China’s top trade negotiator, Chinese Vice Premier Liu He (劉鶴), held telephone talks with US Secretary of the Treasury Steven Mnuchin and US Trade Representative Robert Lighthizer, who China’s state-run Xinhua news agency said made “substantial progress.”
The bill would eliminate the requirement for foreign enterprises to transfer proprietary technology to Chinese joint venture partners and protect against “illegal government interference” — major sticking points in the trade negotiations.
The legislation is to go into effect on Jan. 1 next year, Xinhua said.

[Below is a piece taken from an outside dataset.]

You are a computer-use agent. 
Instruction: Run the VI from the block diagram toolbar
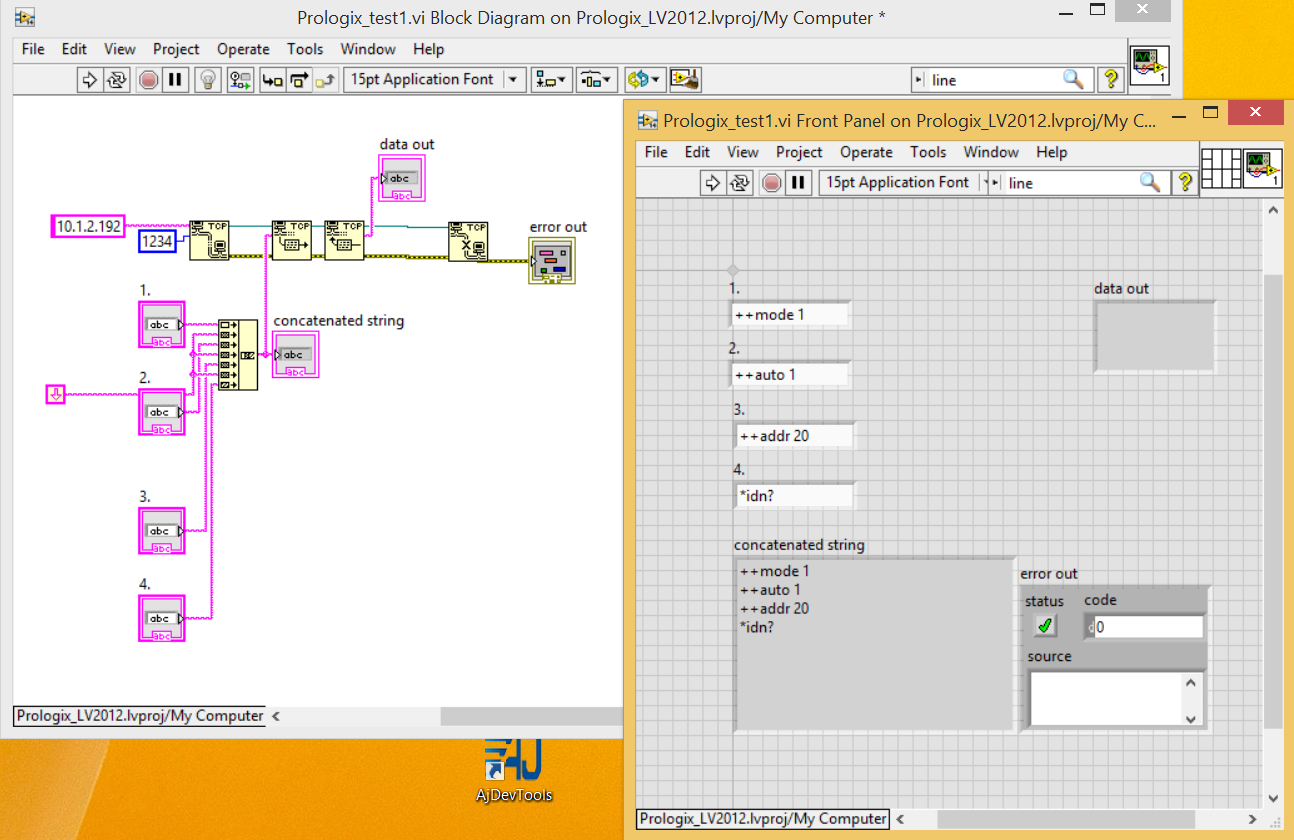[90, 79]
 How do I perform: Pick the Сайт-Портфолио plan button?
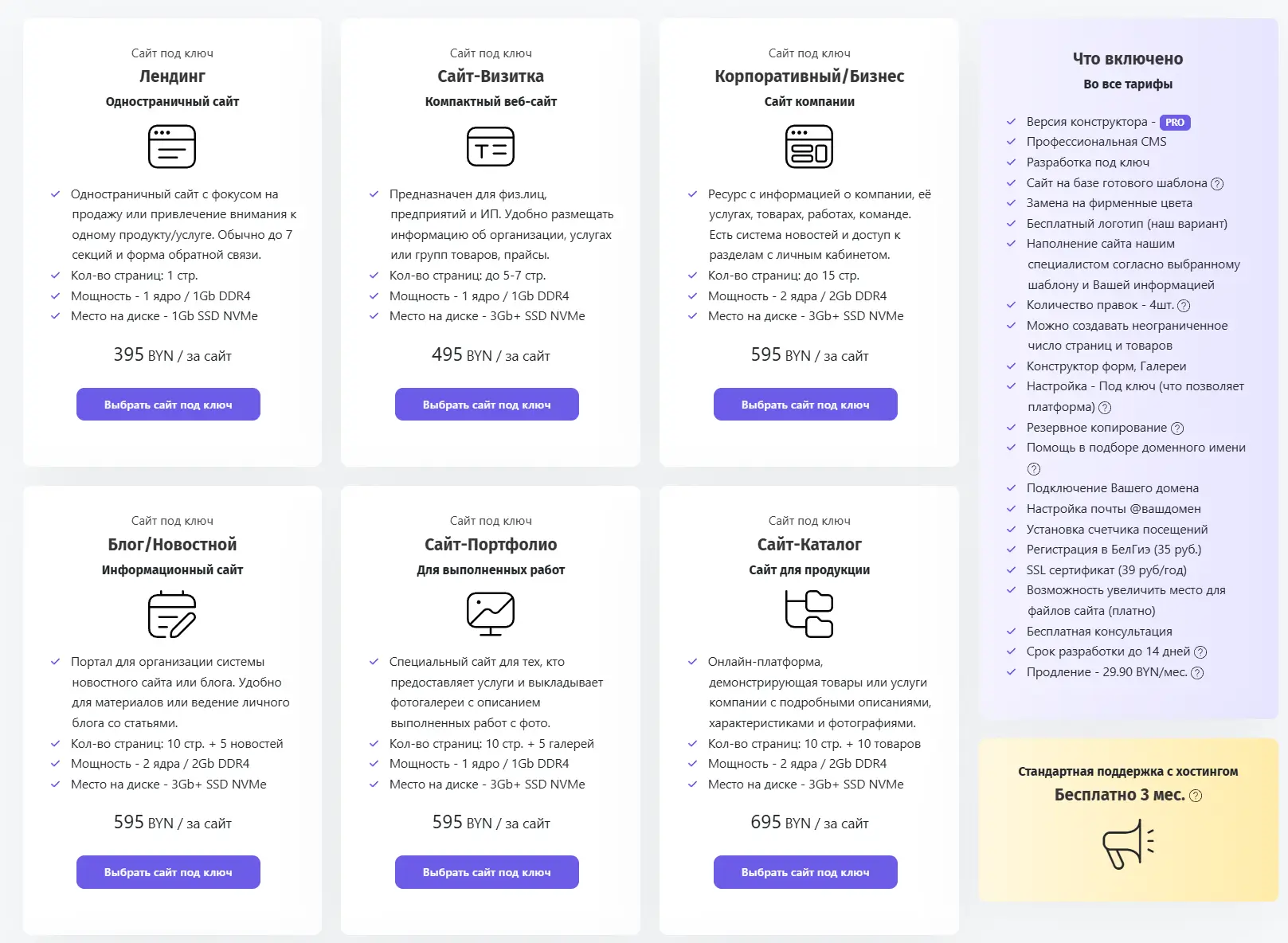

China is also to amend its intellectual property law and “introduce a punitive damages mechanism to ensure that all infringements will be seriously dealt with,” Chinese Premier Li Keqiang (李克強) told reporters at the end of the legislature’s two-week session.
The changes would “ensure violators have no place to hide,” he said.
Under the bill, foreign investors would enjoy the same privileges as Chinese companies in most sectors, except those placed on “negative lists,” officials said.
China would soon announce shorter negative lists and continue to trim them in future, “increasing the scope of what is not prohibited,” Li said.